# Assignment
Would you write out every record that follows exactly, with the pictures left out?

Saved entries
§
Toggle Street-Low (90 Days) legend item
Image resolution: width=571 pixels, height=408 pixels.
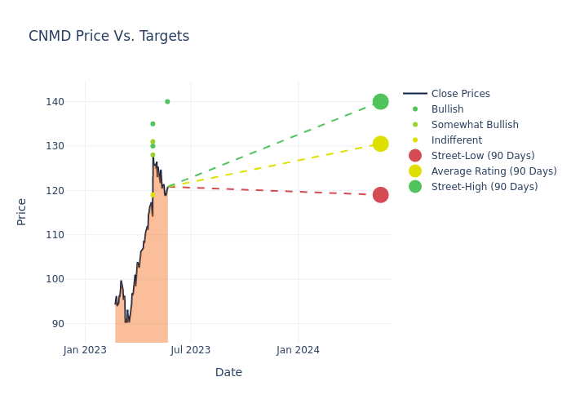tap(482, 156)
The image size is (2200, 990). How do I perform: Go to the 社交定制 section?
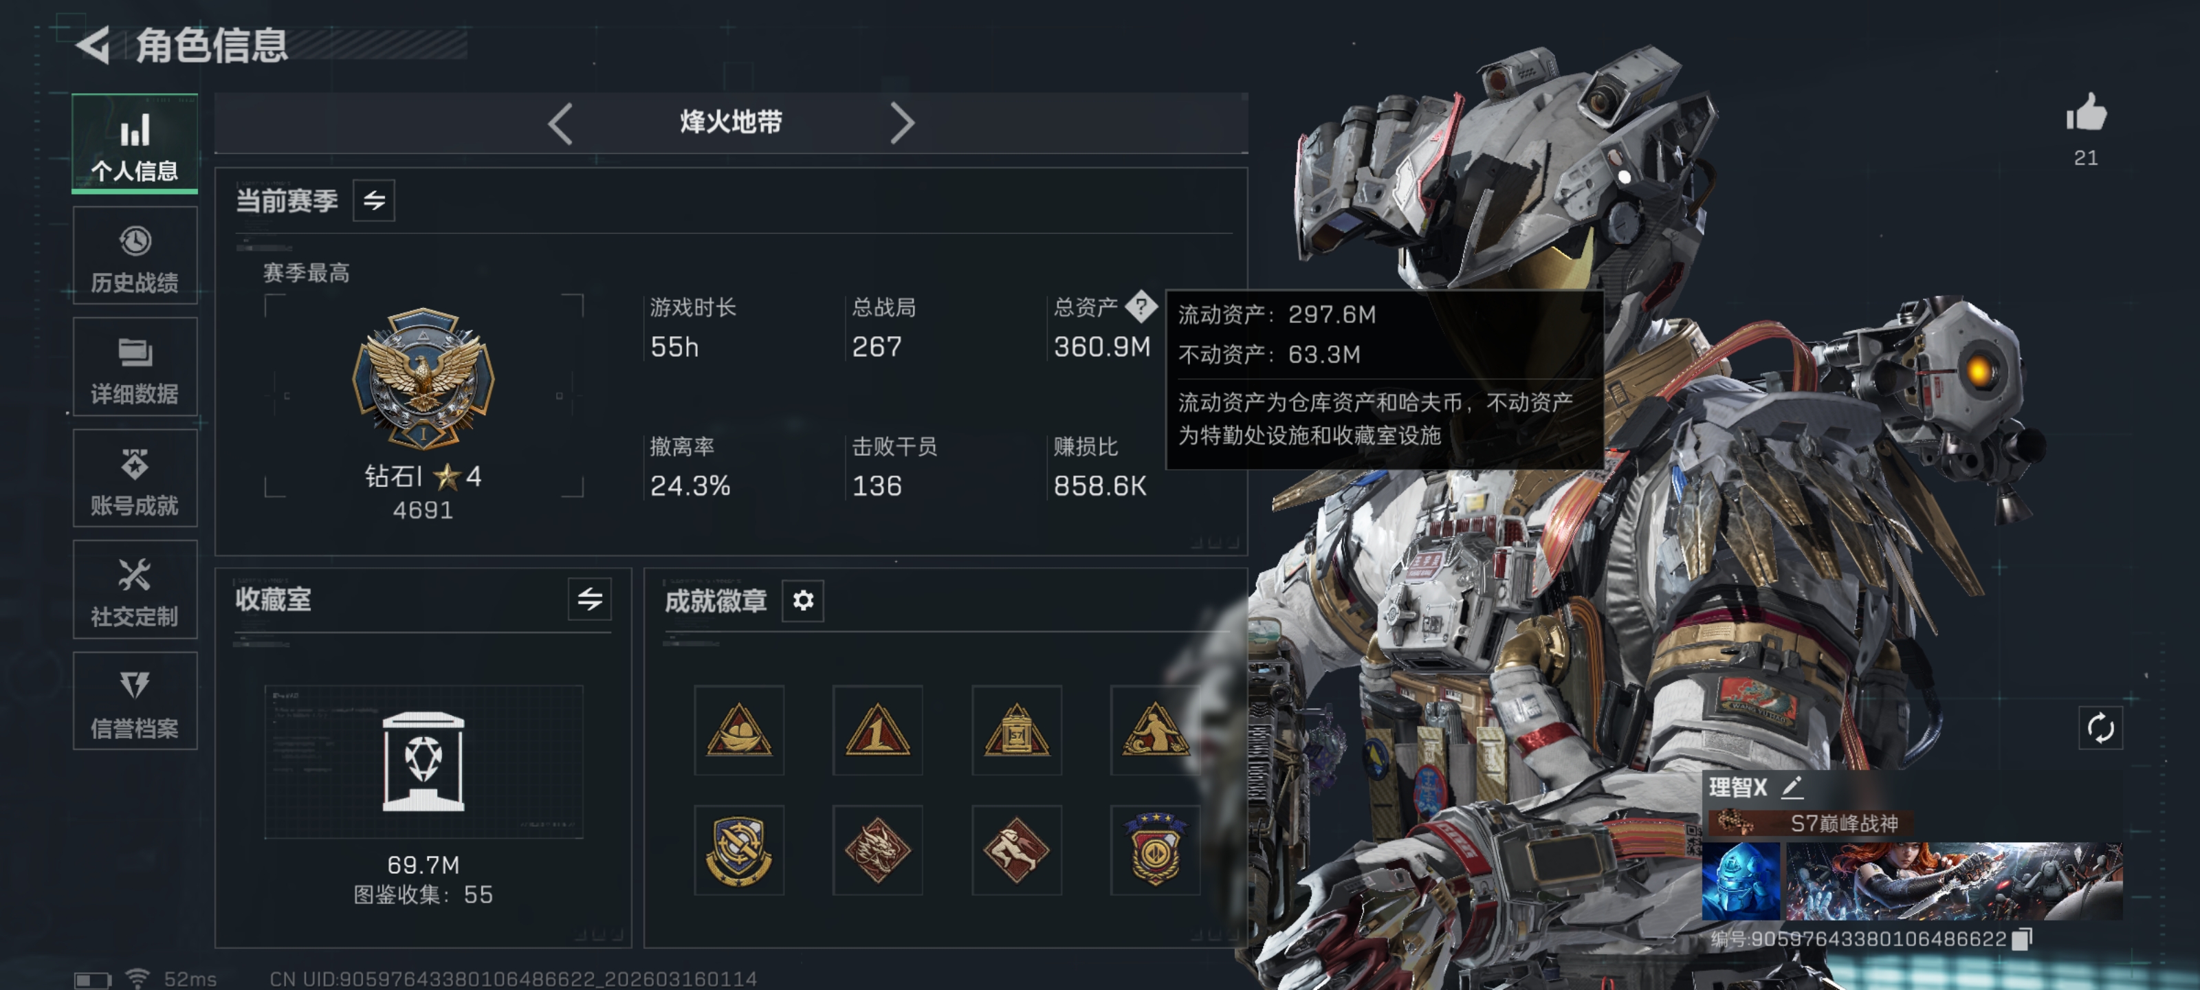(x=135, y=589)
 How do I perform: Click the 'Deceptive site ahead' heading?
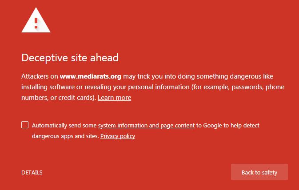coord(70,58)
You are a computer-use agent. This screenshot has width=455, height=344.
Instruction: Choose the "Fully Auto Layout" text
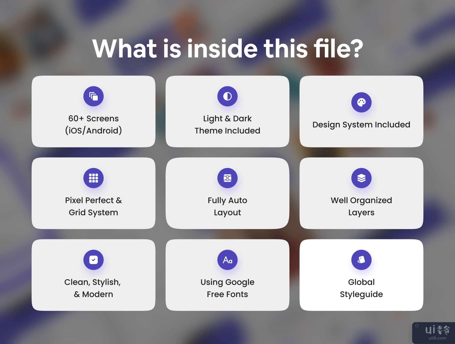[x=227, y=206]
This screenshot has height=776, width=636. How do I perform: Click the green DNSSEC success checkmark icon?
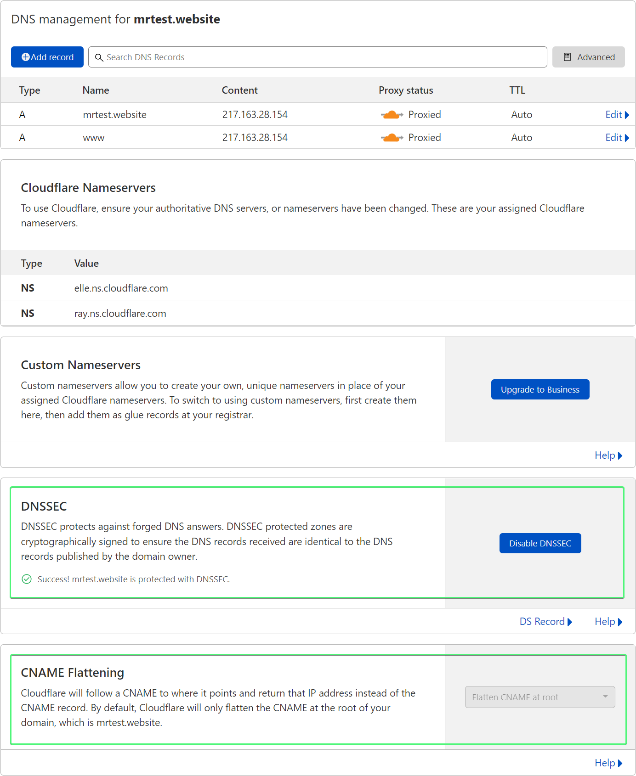coord(27,579)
§
# Exercise solution
Toggle Street-Low (90 Days) legend item
Image resolution: width=571 pixels, height=408 pixels.
tap(482, 156)
The image size is (2200, 990). How do I perform: Go to the 社交定制 section?
(x=135, y=589)
 How do I perform: Click the 'Deceptive site ahead' heading?
coord(70,58)
You are a computer-use agent. This screenshot has width=455, height=344.
Instruction: Choose the "Fully Auto Layout" text
[x=227, y=206]
This screenshot has height=776, width=636. How do I perform: Click the green DNSSEC success checkmark icon?
coord(27,579)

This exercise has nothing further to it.